La “parquetematización” de las grandes urbes y la gentrificación de los barrios son problemas capitales -por su importancia y por proceder del meollo capitalista- y retos a solucionar por nuestra sociedad este siglo XXI. El apogeo de las grandes ciudades europeas como destino turístico tiene unas importantes consecuencias no solo en la ciudadanía local, sino también en sus aledaños y poblaciones circundantes. La cultura del gran reclamo turístico como elemento vertebrador de la economía local tampoco ayuda a mitigar las carencias estructurales de una ciudadanía a menudo sin voz ni voto en las decisiones mastodónticas que la incumben, sino más bien a llenar el bolsillo de unos pocos.
Todo esto se atreve a abordar Cerbantes Park, la segunda novela de Carlos Robles Lucena. En ella narra el ascenso y caída de El Comisario, un experto curador de contenidos para exposiciones que busca dar el salto a la creación de un parque temático y alzar su propuesta como elemento fundacional de un nueva dimensión del arte. Quiere hacerlo, para más inri, en su ciudad natal, Terradell (que también podría llamarse Sabassa), para devolverle a la ciudad todo lo que esta le ha dado. Los azares del destino hacen que el leitmotiv del parque, la venta de una experiencia performática para culturetas sobre alguna obra del canon literario, sea idea de Jacob Expósito, un ex barman y editor fracasado que en la novela vagabundea junto a su perro Argos por las ruinas de lo que un día fue el parque. Este artificio el artificio narrativo recuerda a la película Noviembre, que abría en canal las heridas de un proyecto cultural fallido.

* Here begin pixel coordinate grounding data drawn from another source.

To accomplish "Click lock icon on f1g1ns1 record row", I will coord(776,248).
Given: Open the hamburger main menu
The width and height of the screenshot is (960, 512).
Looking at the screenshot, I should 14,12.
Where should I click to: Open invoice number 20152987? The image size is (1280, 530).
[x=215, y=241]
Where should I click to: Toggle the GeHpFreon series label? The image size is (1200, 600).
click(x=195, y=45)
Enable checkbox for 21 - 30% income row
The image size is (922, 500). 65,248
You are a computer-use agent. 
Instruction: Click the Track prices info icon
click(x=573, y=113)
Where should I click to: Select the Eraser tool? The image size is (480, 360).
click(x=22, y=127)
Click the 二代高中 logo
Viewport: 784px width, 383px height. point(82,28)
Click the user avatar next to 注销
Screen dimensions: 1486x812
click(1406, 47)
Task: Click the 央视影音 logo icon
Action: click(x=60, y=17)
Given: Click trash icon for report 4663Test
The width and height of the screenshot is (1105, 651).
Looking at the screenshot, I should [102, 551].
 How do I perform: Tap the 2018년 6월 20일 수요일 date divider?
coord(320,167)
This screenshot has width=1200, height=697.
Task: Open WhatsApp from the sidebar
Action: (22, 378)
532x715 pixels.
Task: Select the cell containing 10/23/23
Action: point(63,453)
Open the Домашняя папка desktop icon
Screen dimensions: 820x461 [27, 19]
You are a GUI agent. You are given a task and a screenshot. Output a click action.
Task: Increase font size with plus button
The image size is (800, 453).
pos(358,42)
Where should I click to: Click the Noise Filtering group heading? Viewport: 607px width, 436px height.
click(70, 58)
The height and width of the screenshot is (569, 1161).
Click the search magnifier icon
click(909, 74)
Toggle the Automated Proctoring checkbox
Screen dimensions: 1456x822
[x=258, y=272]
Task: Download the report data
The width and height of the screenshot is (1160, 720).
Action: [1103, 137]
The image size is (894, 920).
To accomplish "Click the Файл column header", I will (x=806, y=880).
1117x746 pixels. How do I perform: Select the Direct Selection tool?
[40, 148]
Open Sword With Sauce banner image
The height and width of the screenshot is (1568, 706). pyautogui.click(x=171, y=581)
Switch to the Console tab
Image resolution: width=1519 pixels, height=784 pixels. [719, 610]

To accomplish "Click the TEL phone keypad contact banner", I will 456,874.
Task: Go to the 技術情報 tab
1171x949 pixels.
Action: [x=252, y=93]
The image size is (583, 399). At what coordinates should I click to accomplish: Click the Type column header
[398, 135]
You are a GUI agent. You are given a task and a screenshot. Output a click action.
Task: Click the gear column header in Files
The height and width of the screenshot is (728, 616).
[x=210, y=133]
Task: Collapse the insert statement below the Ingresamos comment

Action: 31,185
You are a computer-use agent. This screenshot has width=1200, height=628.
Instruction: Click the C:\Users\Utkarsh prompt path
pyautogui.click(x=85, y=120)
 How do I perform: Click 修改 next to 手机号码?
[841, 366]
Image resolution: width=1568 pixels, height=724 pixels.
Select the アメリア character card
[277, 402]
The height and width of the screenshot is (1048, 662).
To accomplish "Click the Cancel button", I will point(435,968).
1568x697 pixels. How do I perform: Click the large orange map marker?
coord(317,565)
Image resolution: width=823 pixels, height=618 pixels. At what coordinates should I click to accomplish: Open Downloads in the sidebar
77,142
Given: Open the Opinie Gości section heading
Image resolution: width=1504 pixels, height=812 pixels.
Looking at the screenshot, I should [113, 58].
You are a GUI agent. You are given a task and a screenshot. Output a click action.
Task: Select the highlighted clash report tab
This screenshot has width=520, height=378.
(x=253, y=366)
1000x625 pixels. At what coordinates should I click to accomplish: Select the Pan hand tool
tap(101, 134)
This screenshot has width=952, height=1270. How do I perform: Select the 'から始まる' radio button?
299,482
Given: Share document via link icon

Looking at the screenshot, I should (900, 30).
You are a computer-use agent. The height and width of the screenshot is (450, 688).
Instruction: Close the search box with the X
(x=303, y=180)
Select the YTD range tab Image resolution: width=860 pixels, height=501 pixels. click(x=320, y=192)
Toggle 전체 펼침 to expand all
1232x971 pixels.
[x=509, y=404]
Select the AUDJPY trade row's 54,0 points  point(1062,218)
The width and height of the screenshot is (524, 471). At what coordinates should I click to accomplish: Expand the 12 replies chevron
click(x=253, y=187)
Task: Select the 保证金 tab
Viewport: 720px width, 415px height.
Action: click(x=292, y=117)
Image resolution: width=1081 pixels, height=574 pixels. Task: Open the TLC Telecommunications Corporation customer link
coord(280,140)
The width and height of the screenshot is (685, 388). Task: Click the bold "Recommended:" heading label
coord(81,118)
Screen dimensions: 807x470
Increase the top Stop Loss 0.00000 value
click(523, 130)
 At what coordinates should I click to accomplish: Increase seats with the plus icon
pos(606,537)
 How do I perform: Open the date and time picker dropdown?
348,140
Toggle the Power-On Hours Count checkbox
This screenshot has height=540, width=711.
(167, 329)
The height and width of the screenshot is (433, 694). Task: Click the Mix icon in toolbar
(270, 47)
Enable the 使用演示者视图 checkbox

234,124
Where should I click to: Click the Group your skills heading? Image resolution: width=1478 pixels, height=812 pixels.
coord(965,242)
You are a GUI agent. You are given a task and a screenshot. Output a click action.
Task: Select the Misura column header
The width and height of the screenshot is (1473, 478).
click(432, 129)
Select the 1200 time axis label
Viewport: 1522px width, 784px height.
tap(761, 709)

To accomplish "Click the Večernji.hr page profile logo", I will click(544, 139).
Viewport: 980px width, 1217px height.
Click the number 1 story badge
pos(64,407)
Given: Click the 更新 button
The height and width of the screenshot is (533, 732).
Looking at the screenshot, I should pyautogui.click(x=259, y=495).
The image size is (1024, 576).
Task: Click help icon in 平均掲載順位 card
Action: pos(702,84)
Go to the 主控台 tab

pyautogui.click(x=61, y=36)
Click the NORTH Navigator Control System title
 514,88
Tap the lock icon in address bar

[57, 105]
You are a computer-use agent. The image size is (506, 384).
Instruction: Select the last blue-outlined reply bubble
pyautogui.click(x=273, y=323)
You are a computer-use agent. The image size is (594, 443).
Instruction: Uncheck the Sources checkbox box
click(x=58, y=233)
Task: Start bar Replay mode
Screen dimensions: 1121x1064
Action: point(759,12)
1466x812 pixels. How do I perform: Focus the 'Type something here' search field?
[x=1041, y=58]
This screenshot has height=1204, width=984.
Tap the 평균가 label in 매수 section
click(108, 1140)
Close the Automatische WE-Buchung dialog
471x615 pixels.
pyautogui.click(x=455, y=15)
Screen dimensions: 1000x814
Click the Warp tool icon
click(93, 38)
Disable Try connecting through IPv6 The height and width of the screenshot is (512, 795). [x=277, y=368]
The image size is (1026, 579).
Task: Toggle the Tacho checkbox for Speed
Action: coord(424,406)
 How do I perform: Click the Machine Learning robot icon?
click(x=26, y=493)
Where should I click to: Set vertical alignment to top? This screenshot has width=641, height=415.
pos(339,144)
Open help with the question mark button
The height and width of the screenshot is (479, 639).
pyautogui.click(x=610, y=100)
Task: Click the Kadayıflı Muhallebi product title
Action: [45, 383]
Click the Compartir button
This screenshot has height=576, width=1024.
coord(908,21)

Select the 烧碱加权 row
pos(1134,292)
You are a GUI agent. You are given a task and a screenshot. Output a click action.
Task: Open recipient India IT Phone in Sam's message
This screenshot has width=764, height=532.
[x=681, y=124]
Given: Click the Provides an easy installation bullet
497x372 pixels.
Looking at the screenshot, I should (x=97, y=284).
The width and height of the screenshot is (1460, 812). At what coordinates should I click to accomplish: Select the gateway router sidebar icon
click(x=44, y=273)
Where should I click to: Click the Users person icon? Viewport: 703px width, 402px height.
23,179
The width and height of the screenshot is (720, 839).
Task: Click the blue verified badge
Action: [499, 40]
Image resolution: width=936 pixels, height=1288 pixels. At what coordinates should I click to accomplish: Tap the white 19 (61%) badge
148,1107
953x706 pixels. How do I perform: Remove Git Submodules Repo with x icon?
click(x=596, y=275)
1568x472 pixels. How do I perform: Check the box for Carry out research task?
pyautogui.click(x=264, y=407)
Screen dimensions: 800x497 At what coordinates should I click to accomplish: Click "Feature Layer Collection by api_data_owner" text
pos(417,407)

Así, los visitantes del parque temático pueden experimentar la lectura programada por un grupo de filológo sobre obras canónicas y universales (La Divina Comedia, El proceso, La odisea o Cien años de soledad, entre otros), un hecho entre lo cómico y lo terrorífico que en poco o nada difiere de otras manifestaciones culturales que vemos hoy en día. Con dos voces narrativas, la del narrador omnisciente y la del propio Expósito, el autor tira del hilo para abordar las contradicciones a las que se enfrentan las sociedades que se entregan a la histeria del pelotazo cultural, readaptando su realidad e ignorando su pasado. No son los únicos temas sociales que analiza: el truncado ascensor social que funciona azarosamente para el protagonista, la identidad migrante -aquí charnega- perdida entre el cemento que se transforma y las fábricas que ya no existen, la hipocresía de la responsabilidad social corporativa en las empresas, la megalomanía de los CEOs de cualquier empresa con impacto económico o las corruptelas en las ONGs aparecen por esta novela que compone un interesante y crítico retrato de nuestros días.
Tiene, la novela, un carácter pigliano, pues si bien el epicentro temático es el anteriormente referido, soporta detrás una tesis sobre la relación contemporánea con la literatura y el hecho mismo de la lectura. Partiendo de la convicción de Jacob Expósito sobre que la gente no sabe leer bien El Quijote, el autor expone un interesante ensayo “oculto” sobre la libertad en el ejercicio de la lectura y el impacto que los libros tiene sobre las personas. Todo o nada, según se mire. Robles le quita trascedencia al canon pero lo usa como motor de su singular novela, después de todo, el mejor homenaje posible.